Isolated Word Recognition Test
The first test was called Isolated Word Recognition. “Each virtual assistant was tasked with recognizing 36 spondaic words (two syllable words with equal stress on each syllable). If a word was not recognized by the virtual assistant on the first attempt, it was repeated. If either the first or second attempt was successful the result would be a pass. If both the first and second attempt were unsuccessful, the result would be a fail.”
|Company||Product||Assistant||Isolated Word Recognition|
Google Home had a perfect score in the Isolated Word Recognition Test, followed by Amazon Echo and Harman Kardon Invoke. Apple’s HomePod trailed the others with only an 80.5% success rate. Test performance was likely impacted by both the ASR and NLU capabilities of the devices.
Speech Recognition Threshold
Speech Recognition Threshold was the second test. This test measured “the sound pressure (dB SPL) at which the virtual assistant can recognize speech with at least 50% accuracy.” The test range was at one meter “between 30 and 50 dB SPL between the frequencies of 250 to 4,000 Hz.” The outer blue line in each radar plot below shows the reference performance of standard human hearing. In each case, less white space at the top of the chart means better performance. Google Home materially outperformed its competitors with Amazon Echo and HomePod ranking second and third respectively and the Harman Kardon Invoke even further behind.
The Vocalize.ai researchers pointed out that this test measures performance of the microphone arrays of the smart speakers. They also noted that Google performed well despite having fewer microphones in its array.
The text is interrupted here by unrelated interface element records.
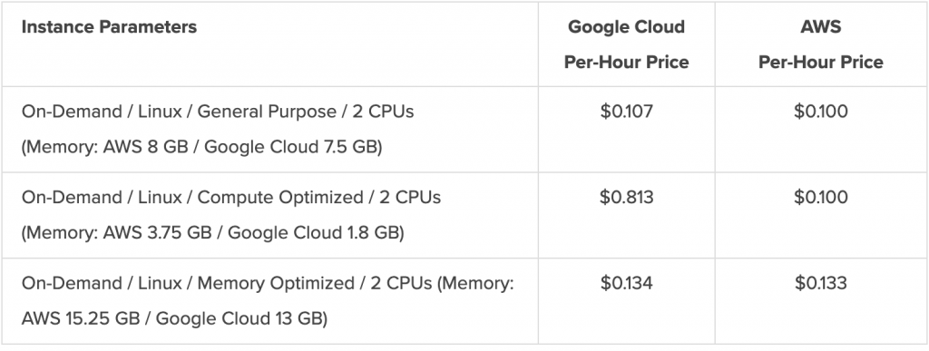Click the Compute Optimized instance description
Viewport: 929px width, 351px height.
231,215
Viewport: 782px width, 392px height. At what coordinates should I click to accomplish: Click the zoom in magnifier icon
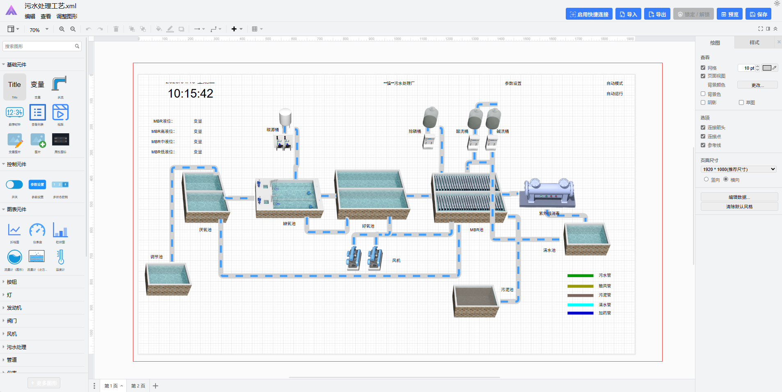pos(62,29)
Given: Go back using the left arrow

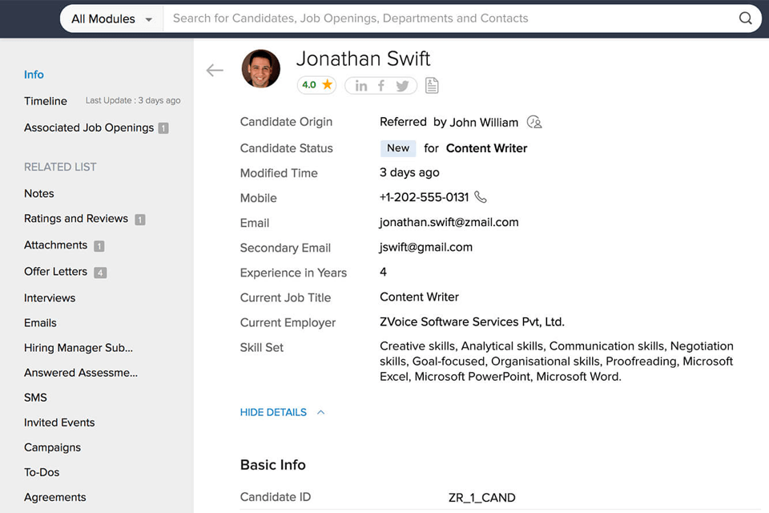Looking at the screenshot, I should 215,71.
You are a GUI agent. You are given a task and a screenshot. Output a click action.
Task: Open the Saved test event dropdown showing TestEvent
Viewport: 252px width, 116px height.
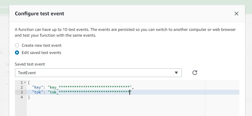pyautogui.click(x=98, y=73)
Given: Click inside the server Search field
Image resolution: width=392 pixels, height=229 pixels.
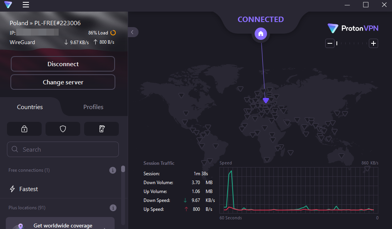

The Google Home device has fewer microphones than the other devices but outperformed in this particular hearing test.
Wake Word Threshold
The Wake Word Threshold test was similar to the Isolated Word Recognition test, but the spondaic words were replaced with the assigned “wake word” or “activation phrase” associated with each voice assistant. Examples of wake words are, “Alexa,” “Hey Siri,” and “OK Google.” In this instance, the best performer was Amazon Echo at 25 db SPL and the worst performer was Google Home at 32 dB SPL (N.B. lower numbers are better as the test determines which device works best with lower levels of audio volume). This test did not attempt to measure false positives, but rather the reliability of recognizing a wake word utterance a lower volumes and in turn longer distances.
Interpreting The Results
Vocalize.ai’s Mr. Murphy is confident that voice interaction with technology will become increasingly commonplace and that consumers and manufacturers will need an independent lab that verifies marketing claims about performance. Murphy commented in an interview with Voicebot:
Every emerging technology-based industry ultimately benefits from vendor-neutral performance testing. In the absence of other sources of unbiased testing, Vocalize.ai is trying to fill an important role and has the first comparative data available publicly. We look forward to this being put to the test by other labs and seeing the results of Vocalize’s next round of voice assistant and smart speaker performance testing.